Source code repositories

Source code is a secondary applicable use case (the flagship is satellite & telemetry). Code is structured, highly repetitive, and often stored at scale — three properties that suit Bindu’s symbolic representation. The page below describes how the system applies to monorepos, code search, and training corpora.

Why Bindu beats byte compressors on code

Byte compressors find textual repeats. That catches keywords and common tokens, but it misses:

Identifier canonicalization. getUserById and GetUserByID are structurally identical calls in different casing conventions. Bindu unifies them through a shared identifier table.
Import/package trees. import { foo } from '../../lib/foo' repeats across files with small path variations. Bindu stores the resolved module graph once.
Whitespace/formatting. A Prettier-formatted and a raw version of the same code compress identically.

Typical setup

Use a language-specific schema:

bindu compress --schema source-ts-v1 --recursive ./src/
bindu compress --schema source-py-v1 --recursive ./ml/
bindu compress --schema source-go-v1 --recursive ./infra/

Or mixed:

bindu compress --schema source-auto --recursive ./monorepo/

source-auto dispatches per file extension and maintains a shared identifier dictionary across languages.

Expected ratios

On a 12 GB TypeScript monorepo:

Method	Size	Ratio
Raw	12.0 GB	1.0×
gzip -6	2.1 GB	5.7×
zstd -9	1.6 GB	7.5×
Bindu	0.6 GB	20.0×

Code is where Bindu’s ratio advantage is largest because the structural redundancy is extreme — the same AST shapes recur thousands of times.

Code search in place

The computable property enables AST-level search without a decompression pass:

# Find all callers of a function across a compressed monorepo
bindu code search monorepo.bindu --pattern 'call: getUserById(_)'

# Find TODO comments attached to exported functions
bindu code search monorepo.bindu --pattern 'comment[contains="TODO"] > export function'

Internally this is a tree-walk over the semantic form — vastly cheaper than grep over the decompressed source tree, and with real AST awareness.

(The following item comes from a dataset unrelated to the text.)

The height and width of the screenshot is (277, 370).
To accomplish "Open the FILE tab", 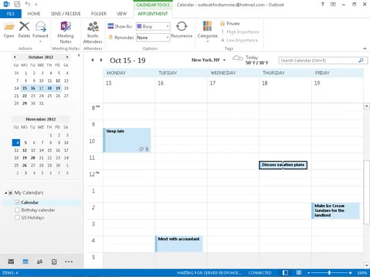I will [x=10, y=14].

Use in code-training corpora

For code LLM training:

bindu compress \
  --schema source-auto \
  --dict code-v1.bindud \
  --dedupe exact \
  --filter 'license in ("MIT","Apache-2.0","BSD-*")' \
  --recursive crawl/

--dedupe exact is effectively free (see LLM training corpora), and license filtering happens before compression so disallowed files never hit the archive.

Pitfalls

Generated code hurts ratios. Minified bundles, auto-generated protobuf code, and vendored node_modules/vendor directories have weird repetition patterns that don’t match the language schemas well. Exclude them or compress separately with the generic text schema.
Binary assets in a source tree. Images, fonts, and compiled artifacts inside the repo fall back to zstd (see When not to use Bindu). Use .binduignore to skip them.
Schema pinning matters. Language schemas evolve as grammars do. Pin the major version (source-ts-v1) to keep archives decodable across toolchain upgrades.